* **Work item**
Every line from the one containing "Viewport: 500px width, 554px height." to the end of the data below should be copied exactly, but pictures should not.

[Dataset items]
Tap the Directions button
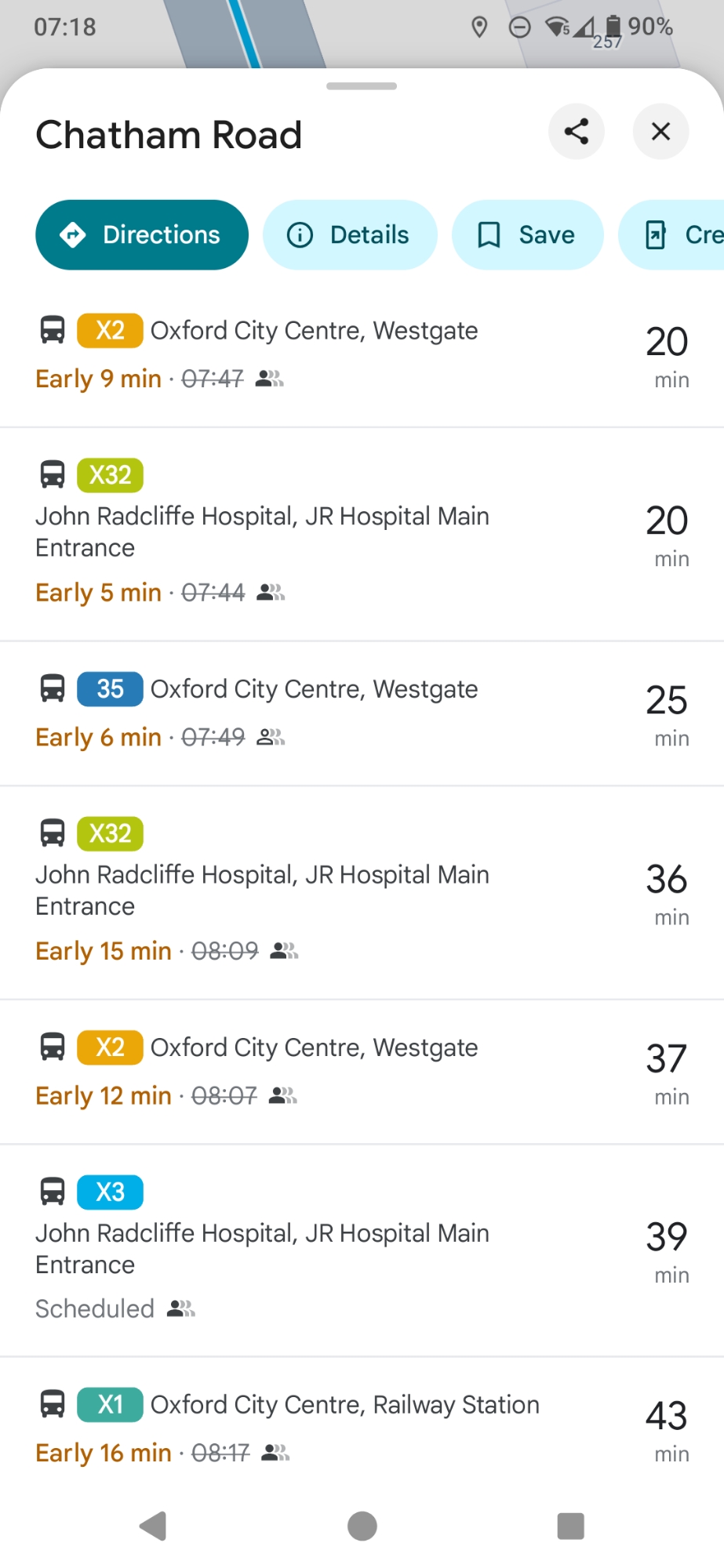Screen dimensions: 724x1568 click(142, 234)
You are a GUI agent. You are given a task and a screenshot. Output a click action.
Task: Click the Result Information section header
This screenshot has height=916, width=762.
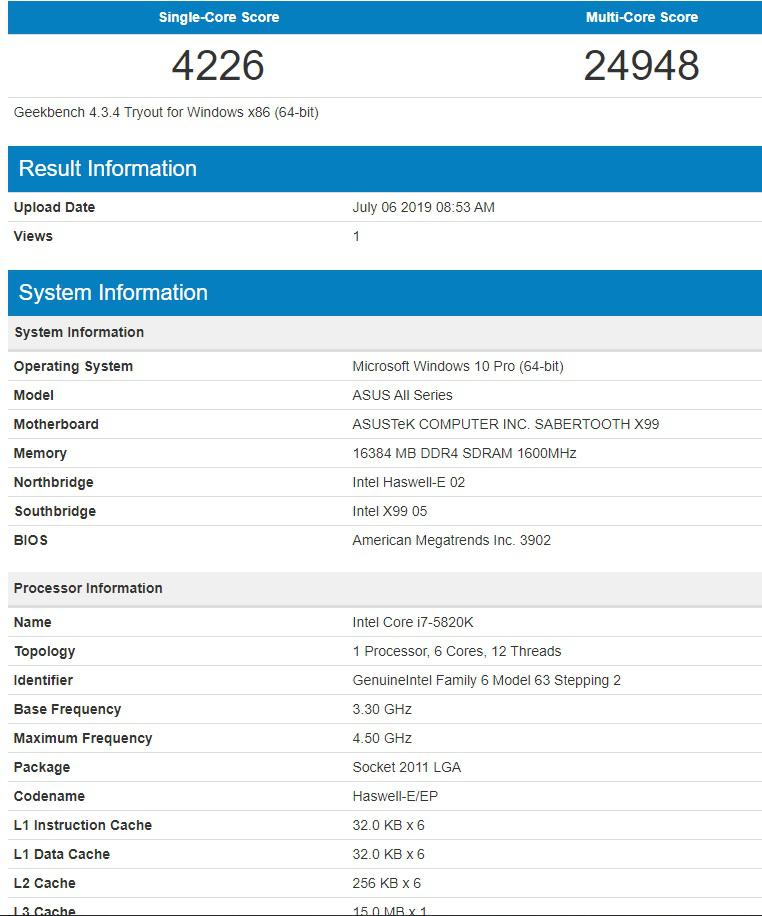108,168
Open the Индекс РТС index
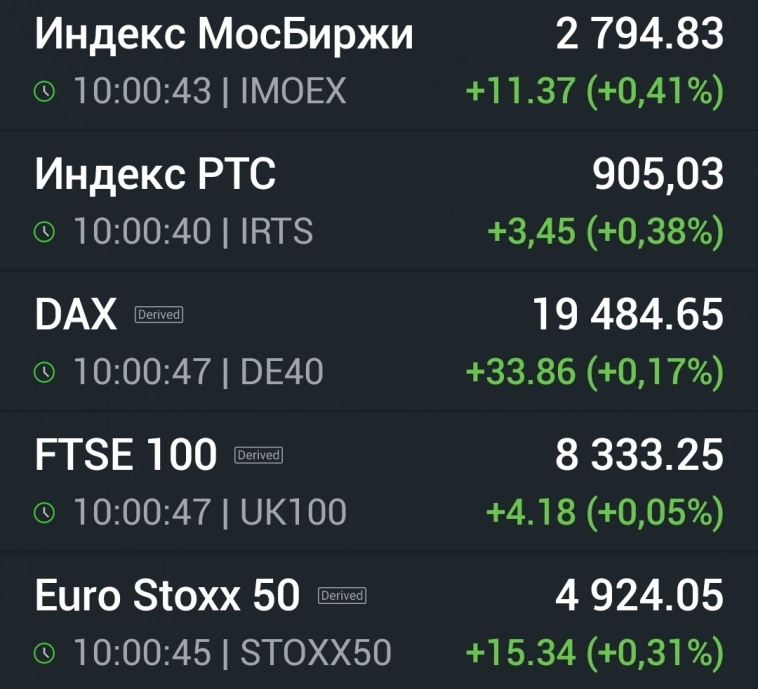The height and width of the screenshot is (689, 758). [155, 175]
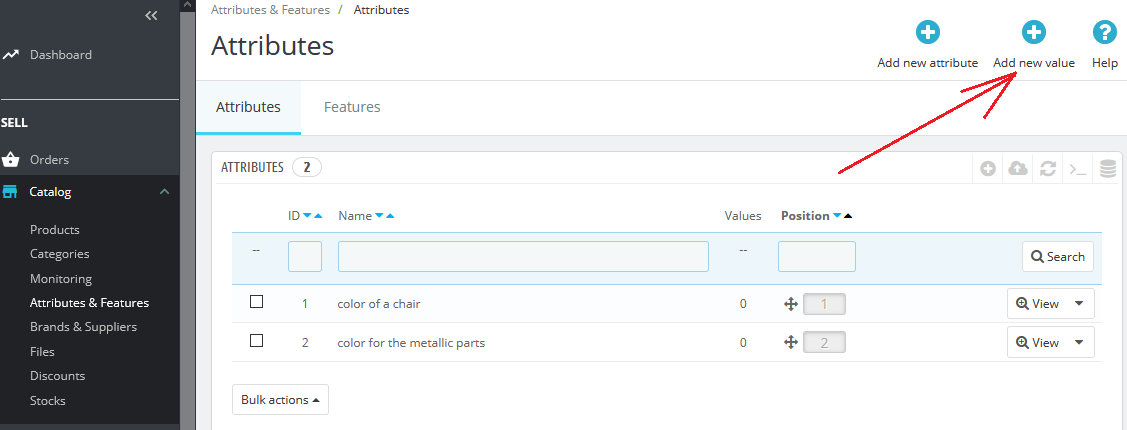The width and height of the screenshot is (1127, 430).
Task: Click the Add new attribute plus icon
Action: tap(927, 32)
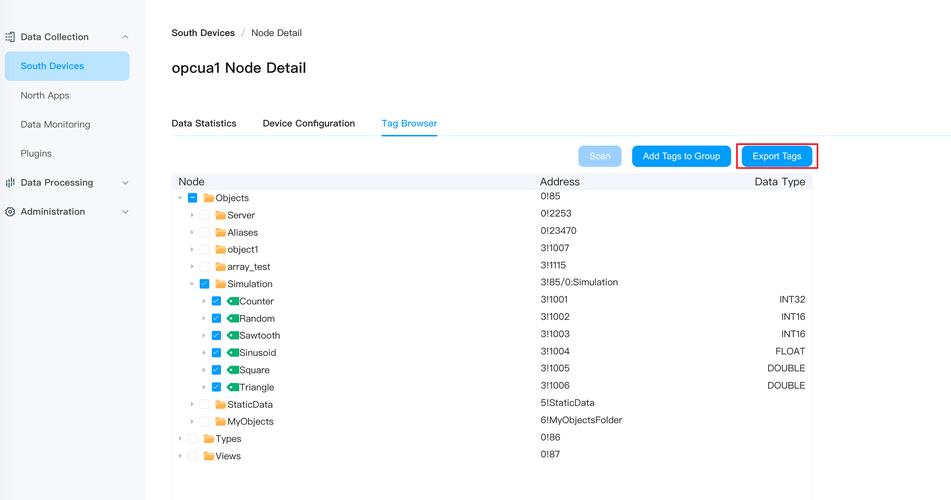Click the Types folder icon
951x500 pixels.
pos(208,439)
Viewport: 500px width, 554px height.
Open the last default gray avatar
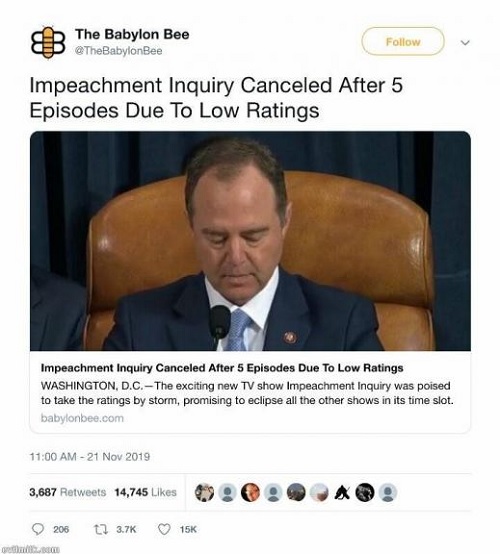[388, 492]

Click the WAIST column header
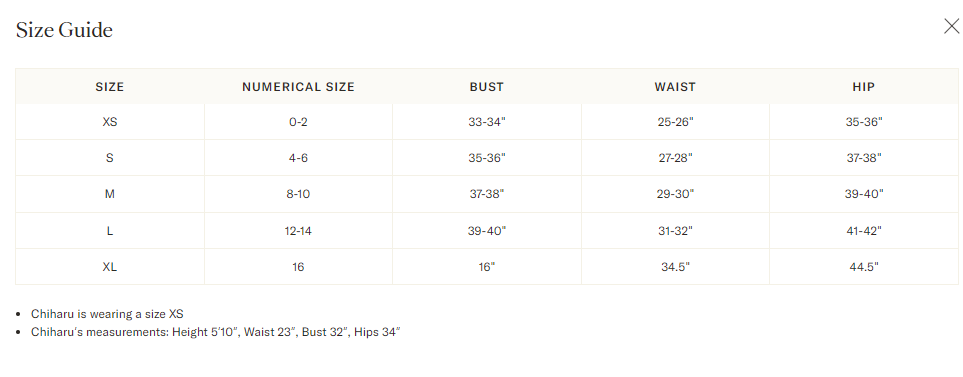(675, 87)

* **Written solution**
Viewport: 500px width, 554px height.
Open the last default gray avatar
[388, 492]

Click the WAIST column header
(675, 87)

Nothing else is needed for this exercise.